Material shown:
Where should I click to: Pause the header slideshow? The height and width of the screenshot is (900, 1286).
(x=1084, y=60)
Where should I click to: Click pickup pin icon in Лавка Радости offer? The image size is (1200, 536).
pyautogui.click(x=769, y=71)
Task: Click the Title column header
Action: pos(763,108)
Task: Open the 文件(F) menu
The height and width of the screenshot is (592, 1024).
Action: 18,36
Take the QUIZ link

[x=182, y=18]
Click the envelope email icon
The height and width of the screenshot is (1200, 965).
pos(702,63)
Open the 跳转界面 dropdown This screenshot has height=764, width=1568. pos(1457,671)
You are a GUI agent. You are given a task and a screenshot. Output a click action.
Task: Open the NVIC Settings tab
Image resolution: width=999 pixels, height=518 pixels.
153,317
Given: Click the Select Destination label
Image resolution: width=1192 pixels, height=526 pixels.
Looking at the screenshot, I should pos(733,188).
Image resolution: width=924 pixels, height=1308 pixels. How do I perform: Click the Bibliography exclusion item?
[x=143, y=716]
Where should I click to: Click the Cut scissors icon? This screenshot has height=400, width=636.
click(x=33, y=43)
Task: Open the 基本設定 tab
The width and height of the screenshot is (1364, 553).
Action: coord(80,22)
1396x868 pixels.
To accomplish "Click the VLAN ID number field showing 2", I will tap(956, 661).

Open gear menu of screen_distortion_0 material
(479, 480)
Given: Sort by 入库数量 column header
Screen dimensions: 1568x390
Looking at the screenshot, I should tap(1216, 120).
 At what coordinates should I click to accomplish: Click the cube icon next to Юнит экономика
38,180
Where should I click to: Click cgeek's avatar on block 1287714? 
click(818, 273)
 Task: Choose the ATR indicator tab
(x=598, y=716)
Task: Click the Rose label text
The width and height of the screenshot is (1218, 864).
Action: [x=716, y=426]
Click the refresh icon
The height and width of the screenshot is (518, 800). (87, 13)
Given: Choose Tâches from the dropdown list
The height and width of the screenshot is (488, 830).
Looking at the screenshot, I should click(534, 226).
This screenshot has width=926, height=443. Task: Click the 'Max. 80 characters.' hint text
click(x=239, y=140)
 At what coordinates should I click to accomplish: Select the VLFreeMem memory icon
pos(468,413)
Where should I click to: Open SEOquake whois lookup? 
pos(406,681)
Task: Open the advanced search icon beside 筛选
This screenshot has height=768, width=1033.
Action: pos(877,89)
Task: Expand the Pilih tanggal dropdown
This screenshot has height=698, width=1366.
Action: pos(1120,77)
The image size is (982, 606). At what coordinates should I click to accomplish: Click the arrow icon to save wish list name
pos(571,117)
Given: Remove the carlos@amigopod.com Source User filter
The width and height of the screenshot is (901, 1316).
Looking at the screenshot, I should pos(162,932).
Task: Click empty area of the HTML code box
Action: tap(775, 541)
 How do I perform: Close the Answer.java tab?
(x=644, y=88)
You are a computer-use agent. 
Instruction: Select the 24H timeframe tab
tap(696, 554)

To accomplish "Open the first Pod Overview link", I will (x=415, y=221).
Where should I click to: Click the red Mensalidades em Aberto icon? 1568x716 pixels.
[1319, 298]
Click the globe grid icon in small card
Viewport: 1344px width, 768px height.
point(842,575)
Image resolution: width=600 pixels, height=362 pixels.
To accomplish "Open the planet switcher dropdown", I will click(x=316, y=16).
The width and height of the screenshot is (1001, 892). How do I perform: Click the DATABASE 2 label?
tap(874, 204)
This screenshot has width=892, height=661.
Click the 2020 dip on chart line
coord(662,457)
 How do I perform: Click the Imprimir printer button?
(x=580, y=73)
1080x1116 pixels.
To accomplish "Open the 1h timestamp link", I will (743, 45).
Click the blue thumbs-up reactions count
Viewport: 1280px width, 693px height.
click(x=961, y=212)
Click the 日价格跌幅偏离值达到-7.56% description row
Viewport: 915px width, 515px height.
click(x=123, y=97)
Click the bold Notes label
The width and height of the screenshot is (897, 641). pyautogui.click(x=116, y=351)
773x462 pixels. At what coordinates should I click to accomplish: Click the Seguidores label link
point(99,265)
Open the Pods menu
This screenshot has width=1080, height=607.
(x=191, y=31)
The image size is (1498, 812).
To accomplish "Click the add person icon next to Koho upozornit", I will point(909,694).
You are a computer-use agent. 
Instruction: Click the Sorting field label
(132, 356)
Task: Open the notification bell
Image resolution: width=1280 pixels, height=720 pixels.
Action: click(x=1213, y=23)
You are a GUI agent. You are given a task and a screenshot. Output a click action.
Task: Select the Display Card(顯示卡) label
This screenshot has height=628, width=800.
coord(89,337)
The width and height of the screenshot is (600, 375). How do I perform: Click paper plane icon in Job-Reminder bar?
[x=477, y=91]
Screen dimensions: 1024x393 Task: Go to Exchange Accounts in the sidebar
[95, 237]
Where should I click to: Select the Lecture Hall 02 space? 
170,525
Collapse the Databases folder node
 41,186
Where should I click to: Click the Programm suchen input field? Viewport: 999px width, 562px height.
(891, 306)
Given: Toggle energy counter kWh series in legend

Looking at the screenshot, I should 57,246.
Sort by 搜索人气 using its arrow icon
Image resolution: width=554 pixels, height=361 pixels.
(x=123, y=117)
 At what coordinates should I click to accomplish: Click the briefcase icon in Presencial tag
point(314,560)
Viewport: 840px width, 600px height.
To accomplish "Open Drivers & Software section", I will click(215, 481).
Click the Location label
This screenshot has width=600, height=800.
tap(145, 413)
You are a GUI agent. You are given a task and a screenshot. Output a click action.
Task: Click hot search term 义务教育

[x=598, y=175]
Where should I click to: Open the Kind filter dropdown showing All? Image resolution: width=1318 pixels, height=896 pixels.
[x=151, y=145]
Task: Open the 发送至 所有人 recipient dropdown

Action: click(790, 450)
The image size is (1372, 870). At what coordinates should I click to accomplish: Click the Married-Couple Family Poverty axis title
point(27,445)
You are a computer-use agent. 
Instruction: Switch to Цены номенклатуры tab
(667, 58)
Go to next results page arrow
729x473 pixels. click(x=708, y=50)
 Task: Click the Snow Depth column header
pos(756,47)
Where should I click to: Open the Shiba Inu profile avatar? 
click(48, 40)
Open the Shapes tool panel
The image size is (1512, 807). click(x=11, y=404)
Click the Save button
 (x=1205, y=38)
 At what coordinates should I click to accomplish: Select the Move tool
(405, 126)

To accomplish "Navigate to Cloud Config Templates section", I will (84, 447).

Brief:
Repeat each record exactly. Omit nothing.

Output:
Where should I click to: Pause the header slideshow? The height and width of the screenshot is (900, 1286).
(x=1084, y=60)
Where should I click to: Click pickup pin icon in Лавка Радости offer? The image size is (1200, 536).
pyautogui.click(x=769, y=71)
Task: Click the Title column header
Action: pos(763,108)
Task: Open the 文件(F) menu
The height and width of the screenshot is (592, 1024).
Action: 18,36
Take the QUIZ link

[x=182, y=18]
Click the envelope email icon
The height and width of the screenshot is (1200, 965).
pos(702,63)
Open the 跳转界面 dropdown This screenshot has height=764, width=1568. pos(1457,671)
You are a GUI agent. You are given a task and a screenshot. Output a click action.
Task: Open the NVIC Settings tab
Image resolution: width=999 pixels, height=518 pixels.
153,317
Given: Click the Select Destination label
Image resolution: width=1192 pixels, height=526 pixels.
Looking at the screenshot, I should pos(733,188).
Image resolution: width=924 pixels, height=1308 pixels. How do I perform: Click the Bibliography exclusion item?
[x=143, y=716]
Where should I click to: Click the Cut scissors icon? This screenshot has height=400, width=636.
click(x=33, y=43)
Task: Open the 基本設定 tab
The width and height of the screenshot is (1364, 553).
Action: coord(80,22)
1396x868 pixels.
To accomplish "Click the VLAN ID number field showing 2", I will tap(956, 661).

Open gear menu of screen_distortion_0 material
(479, 480)
Given: Sort by 入库数量 column header
Screen dimensions: 1568x390
Looking at the screenshot, I should tap(1216, 120).
 At what coordinates should I click to accomplish: Click the cube icon next to Юнит экономика
38,180
Where should I click to: Click cgeek's avatar on block 1287714? 
click(818, 273)
 Task: Choose the ATR indicator tab
(x=598, y=716)
Task: Click the Rose label text
The width and height of the screenshot is (1218, 864).
Action: [x=716, y=426]
Click the refresh icon
The height and width of the screenshot is (518, 800). (87, 13)
Given: Choose Tâches from the dropdown list
The height and width of the screenshot is (488, 830).
Looking at the screenshot, I should click(534, 226).
This screenshot has width=926, height=443. Task: Click the 'Max. 80 characters.' hint text
click(x=239, y=140)
 At what coordinates should I click to accomplish: Select the VLFreeMem memory icon
pos(468,413)
Where should I click to: Open SEOquake whois lookup? 
pos(406,681)
Task: Open the advanced search icon beside 筛选
This screenshot has height=768, width=1033.
Action: pos(877,89)
Task: Expand the Pilih tanggal dropdown
This screenshot has height=698, width=1366.
Action: pos(1120,77)
The image size is (982, 606). At what coordinates should I click to accomplish: Click the arrow icon to save wish list name
pos(571,117)
Given: Remove the carlos@amigopod.com Source User filter
The width and height of the screenshot is (901, 1316).
Looking at the screenshot, I should pos(162,932).
Task: Click empty area of the HTML code box
Action: tap(775, 541)
 How do I perform: Close the Answer.java tab?
(x=644, y=88)
You are a computer-use agent. 
Instruction: Select the 24H timeframe tab
tap(696, 554)

To accomplish "Open the first Pod Overview link", I will (x=415, y=221).
Where should I click to: Click the red Mensalidades em Aberto icon? 1568x716 pixels.
[1319, 298]
Click the globe grid icon in small card
Viewport: 1344px width, 768px height.
point(842,575)
Image resolution: width=600 pixels, height=362 pixels.
To accomplish "Open the planet switcher dropdown", I will click(x=316, y=16).
The width and height of the screenshot is (1001, 892). How do I perform: Click the DATABASE 2 label?
tap(874, 204)
This screenshot has width=892, height=661.
Click the 2020 dip on chart line
coord(662,457)
 How do I perform: Click the Imprimir printer button?
(x=580, y=73)
1080x1116 pixels.
To accomplish "Open the 1h timestamp link", I will (743, 45).
Click the blue thumbs-up reactions count
Viewport: 1280px width, 693px height.
click(x=961, y=212)
Click the 日价格跌幅偏离值达到-7.56% description row
Viewport: 915px width, 515px height.
click(x=123, y=97)
Click the bold Notes label
The width and height of the screenshot is (897, 641). pyautogui.click(x=116, y=351)
773x462 pixels. At what coordinates should I click to accomplish: Click the Seguidores label link
point(99,265)
Open the Pods menu
This screenshot has width=1080, height=607.
(x=191, y=31)
The image size is (1498, 812).
To accomplish "Click the add person icon next to Koho upozornit", I will point(909,694).
You are a computer-use agent. 
Instruction: Click the Sorting field label
(132, 356)
Task: Open the notification bell
Image resolution: width=1280 pixels, height=720 pixels.
Action: click(x=1213, y=23)
You are a GUI agent. You are given a task and a screenshot. Output a click action.
Task: Select the Display Card(顯示卡) label
This screenshot has height=628, width=800.
coord(89,337)
The width and height of the screenshot is (600, 375). How do I perform: Click paper plane icon in Job-Reminder bar?
[x=477, y=91]
Screen dimensions: 1024x393 Task: Go to Exchange Accounts in the sidebar
[95, 237]
Where should I click to: Select the Lecture Hall 02 space? 
170,525
Collapse the Databases folder node
 41,186
Where should I click to: Click the Programm suchen input field? Viewport: 999px width, 562px height.
(891, 306)
Given: Toggle energy counter kWh series in legend

Looking at the screenshot, I should 57,246.
Sort by 搜索人气 using its arrow icon
Image resolution: width=554 pixels, height=361 pixels.
(x=123, y=117)
 At what coordinates should I click to accomplish: Click the briefcase icon in Presencial tag
point(314,560)
Viewport: 840px width, 600px height.
To accomplish "Open Drivers & Software section", I will click(215, 481).
Click the Location label
This screenshot has width=600, height=800.
tap(145, 413)
You are a GUI agent. You are given a task and a screenshot. Output a click action.
Task: Click hot search term 义务教育

[x=598, y=175]
Where should I click to: Open the Kind filter dropdown showing All? Image resolution: width=1318 pixels, height=896 pixels.
[x=151, y=145]
Task: Open the 发送至 所有人 recipient dropdown

Action: click(790, 450)
The image size is (1372, 870). At what coordinates should I click to accomplish: Click the Married-Couple Family Poverty axis title
point(27,445)
You are a computer-use agent. 
Instruction: Switch to Цены номенклатуры tab
(667, 58)
Go to next results page arrow
729x473 pixels. click(x=708, y=50)
 Task: Click the Snow Depth column header
pos(756,47)
Where should I click to: Open the Shiba Inu profile avatar? 
click(48, 40)
Open the Shapes tool panel
The image size is (1512, 807). click(x=11, y=404)
Click the Save button
 (x=1205, y=38)
 At what coordinates should I click to accomplish: Select the Move tool
(405, 126)

To accomplish "Navigate to Cloud Config Templates section", I will (84, 447).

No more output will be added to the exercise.